Remember to always use an [L] flag on every rule unless you know why you don't want to, and to always completely-flush (delete) your browser cache before testing any new server-side code.
You want to verify that *any* 'incorrect' URL is redirected straight to the correct URL in one single step: One redirect no matter how many 'problems' the requested URL has... Use a server headers checker to verify this.
Jim
RewriteEngine On
RewriteCond %{HTTP_HOST} ^example.com [NC]
RewriteRule ^(.*)$ http://www.example.com [L,R=301]
RewriteRule ^photography/wedding-photographer-surrey$ http://www.example.com/photography/wedding-photographer-surrey.html [R=301,L]
It's just not picking it up, even if I change the redirect URL to a completely different page!
[edited by: jdMorgan at 11:28 pm (utc) on Nov. 2, 2009]
[edit reason] example.com [/edit]
Comment-out all the other RewriteCond and RewriteRule lines, and try something trivial like:
RewriteEngine on
RewriteRule ^foo$ http://www.google.com/ [R=301,L]
If that works, we can address the rules you posted (which are in the wrong order, BTW).
Jim
did what you suggested i.e.
RewriteEngine on
RewriteRule ^foo$ [google.com...] [R=301,L]
and that worked! But can't for the life of me get it do do what i want!
RewriteRule ^photography/wedding-photographer-surrey$ [google.com...] [R=301,L]
RewriteRule ^foo$ [google.com...] [R=301,L]
But if I enter http://www.example.com/photography/wedding-photographer-surrey into browser it doesn't go to google, but www.example.com/foo does...

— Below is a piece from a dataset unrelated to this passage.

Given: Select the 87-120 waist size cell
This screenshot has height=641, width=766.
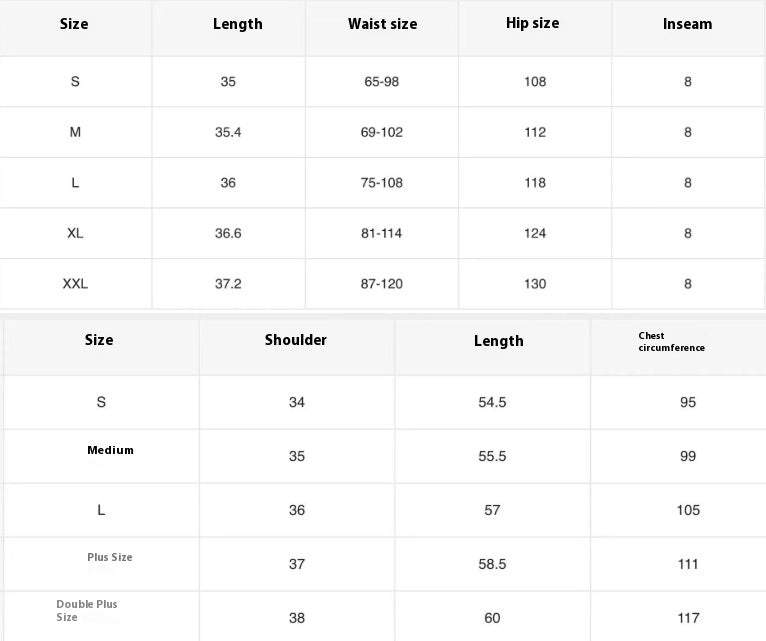Looking at the screenshot, I should (x=382, y=284).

[edited by: jdMorgan at 11:46 pm (utc) on Nov. 2, 2009]
[edit reason] example.com [/edit]
1.) Exclusions from redirects & rewrites come first.

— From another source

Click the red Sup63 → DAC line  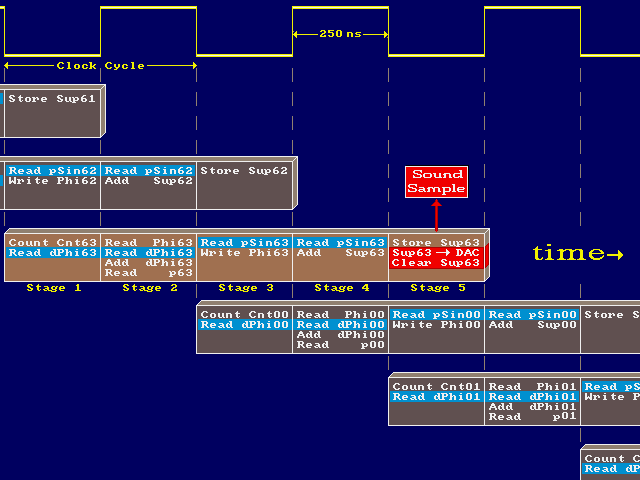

EG RewriteRule \.(txt¦js¦css¦gif¦jpg)$ - [L]
2.) 'Page Specific' External Redirects go second, because they can contain your canonicalization.
3.) Canonicalization comes third.
4.) Internal Rewrites are fourth.
RewriteRule ^photography/wedding-photographer-surrey$ http://www.example.com/photography/wedding-photographer-surrey.html [R=301,L]

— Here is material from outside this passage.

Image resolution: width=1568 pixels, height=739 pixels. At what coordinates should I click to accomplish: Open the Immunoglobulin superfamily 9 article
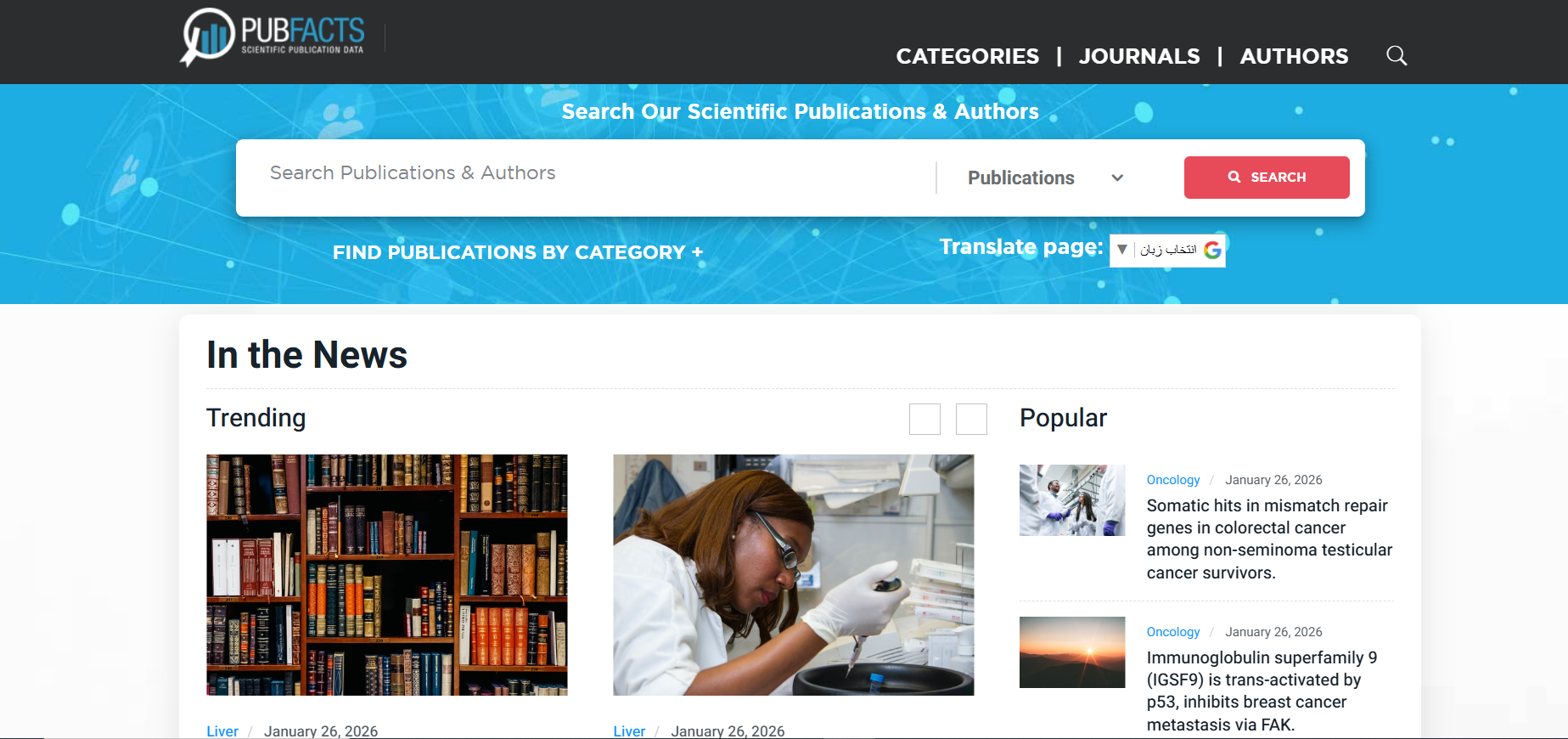coord(1262,691)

RewriteCond %{HTTP_HOST} !^(www\.example\.com)?$ [NC]
RewriteRule ^(.*)$ http://www.example.com [L,R=301]
The way your rules were ordered if a person requested:
example.com/photography/wedding-photographer-surrey they would initially be sent to: www.example.com/photography/wedding-photographer-surrey, then to www.example.com/photography/wedding-photographer-surrey.html, which is two redirects in a row, or 'stacked' redirects. A single redirect will pass link weight, where a 'chain' or 'stack' or 'more than one' will not, so by reversing the order and taking care of the www. non-www. issue at the same time, you can continue passing link weight and save some processing time, because there is only one redirect.
I also edited your canonicalization ruleset a bit to redirect anything NOT www.example.com or empty to www.example.com... You may need to leave it the way you had it, but this version (if you wave wildcard domains enabled) will redirect ww.example.com and wwww.example.com to the correct location, so it works a bit better as a 'courtesy' to visitors if you can use it... As long as you don't have other sub-domains set up, it should be fine. If you do have other subdomains, it can still be adjusted to exclude those.
I use a .htaccess in a lot of my directories for internal and external redirecting. Externals first and internals second and it works just fine.
I also handle canonicalization for all urls by placing the rules you have used in your post in my server root directory.
However as it stands this can create a chain of redirects.
eg. mydomain.com/oldpage/
to www.mydomain.com/oldpage/
to www.mydomain.com/newpage/
I can see if I move the rules to handle canonicalization from the root to each individual folder this chain will be eliminated.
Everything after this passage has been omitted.